Als ik opkijk uit mijn verhaal, besef ik dat ik ben vergeten dat mijn dochters en kleinkinderen op bezoek zijn. “Gezellig dat jullie er allemaal zijn! Wilt er nog iemand koffie?” Ik sta al op, maar een pijnscheut in mijn rug houdt me tegen. Ik word oud. Een onbekende jongeman helpt me overeind. “Bedankt,” zeg ik, terwijl ik rondkijk of er nog meer onbekenden zijn. “Ben jij het vriendje van Lieke?” De jongen wisselt een blik met mijn kleindochter en lacht daarna vriendelijk terug. “Ja, mevrouw, ik ben Maarten, aangenaam.” Hij doet me aan iemand denken, iemand van vroeger. Toen Harry en ik nog in het eerste huis woonden, was er een buurman die sprekend op deze jongen leek. Meneer Billie Kulle. Zijn vrouw, Miesje, kwam vaker langs met de kinderen. Dan werkten we samen – al kletsend – de strijk weg terwijl de kinderen buiten speelden. Ik weet nog goed hoe zij op een dag met armen en voeten een sterk verhaal vertelde over de pastoor. Terwijl ze uitbeeldde hoe ze de beste man een beschamend dansje had zien wagen tijdens een schuttersfeest, viel Miesje plomp achteruit met haar kont in de wasteil vol met water. De blik op haar gezicht vergeet ik nooit meer; onbetaalbaar. “Ik geloof dat we wel een half uur samen in een deuk lagen,” vertel ik tegen mijn dochter Kati, die naast me zit. Ze kijkt geamuseerd terug. Dan besef ik me dat we niet langer in de woonkamer zitten, maar in een ruimte die ik niet ken. “Waar zijn we eigenlijk?”
“Op bezoek bij Millie in het verzorgingstehuis,” zegt Kati vriendelijk. “Vind je het niet hartstikke gezellig hier?” Ik kijk nogmaals om me heen en herken een van mijn boeken aan de blauwe kaft met de gouden letters. Op het kussen van het opengeslagen bed ligt mijn pyjama. Raar. Waarom ligt mijn pyjama op het kussen van Millie? Millie was mijn vriendin van vroeger. Sinds haar man was overleden, woonde ze in Huize Bergrust. Aanvankelijk kwamen haar kinderen elke dag, daarna nog maar twee keer per week en nu alleen nog met feestdagen. Afschuwelijk, hoe ze haar hier hadden achtergelaten.
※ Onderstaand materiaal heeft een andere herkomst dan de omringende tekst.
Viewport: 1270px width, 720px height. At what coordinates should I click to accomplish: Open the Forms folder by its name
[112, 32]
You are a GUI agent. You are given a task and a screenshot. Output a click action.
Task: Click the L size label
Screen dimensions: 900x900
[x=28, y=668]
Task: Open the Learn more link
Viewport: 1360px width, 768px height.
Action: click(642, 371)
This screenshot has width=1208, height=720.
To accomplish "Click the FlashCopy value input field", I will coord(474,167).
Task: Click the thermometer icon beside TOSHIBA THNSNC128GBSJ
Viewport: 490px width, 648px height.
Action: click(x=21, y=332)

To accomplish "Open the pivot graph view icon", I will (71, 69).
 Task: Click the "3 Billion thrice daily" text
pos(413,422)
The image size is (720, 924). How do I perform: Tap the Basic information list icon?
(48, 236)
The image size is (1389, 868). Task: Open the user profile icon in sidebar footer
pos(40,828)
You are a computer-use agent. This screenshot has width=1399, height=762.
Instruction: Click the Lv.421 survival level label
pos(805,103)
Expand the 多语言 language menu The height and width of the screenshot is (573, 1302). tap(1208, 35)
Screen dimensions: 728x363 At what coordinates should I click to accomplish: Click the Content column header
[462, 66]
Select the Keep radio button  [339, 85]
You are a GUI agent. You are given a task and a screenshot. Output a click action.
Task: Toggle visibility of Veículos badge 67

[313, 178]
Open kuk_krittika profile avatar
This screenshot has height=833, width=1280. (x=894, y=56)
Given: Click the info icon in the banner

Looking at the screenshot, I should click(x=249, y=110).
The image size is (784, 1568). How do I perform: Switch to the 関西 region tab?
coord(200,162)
“U kunt aan tafel, mevrouw Pisters.” Een vriendelijke zuster steekt haar hoofd om de hoek van de deur. Had ze het tegen mij? Mijn blik kruist die van mijn nakomelingen en ik voel dat mijn wangen warm worden. Had ik iets gemist? Vluchtig kijk ik om me heen. Een kerstboom. Ik herken een van mijn boeken aan de blauwe kaft met de gouden letters. In de stoel naast de boekenkast zit een jongeman die ik al eens eerder heb gezien. “Ben jij niet het vriendje van Lieke?” vraag ik.
“Ja, mevrouw, ik ben Maarten, aangenaam,” antwoordt hij met een vriendelijke lach.
“Jij doet me denken aan mijn vroeger buurman, Billie Kulle, van de Grasbroekstraat. Die had een vrouw, Miesje.” Ik moet meteen lachen als ik denk aan die keer dat Miesje met haar dikke kont in mijn met water gevulde wasteil viel. “Ze was een keer op bezoek en toen…”
“Ja, mam, dat verhaal kennen we nu wel,” zegt mijn dochter Leila, “kom je?”
Ik vraag me af waarom ze zo bits reageert. “Waar gaan we naartoe?” vraag ik.
“ETEN! Jezus.” Leila rolt met haar ogen, ze denkt dat ik het niet zie.
“Ik heb geen honger, ik heb al gegeten. Kunnen we naar huis gaan? Ik moet naar huis want Harry is zo klaar met werken.”

Ik sta al op, maar een pijnscheut in mijn rug houdt me tegen. Ik word oud. Een onbekende jongeman helpt me overeind. “Bedankt,” zeg ik, terwijl ik rondkijk of er nog meer onbekenden zijn. “Ben jij het vriendje van Lieke?”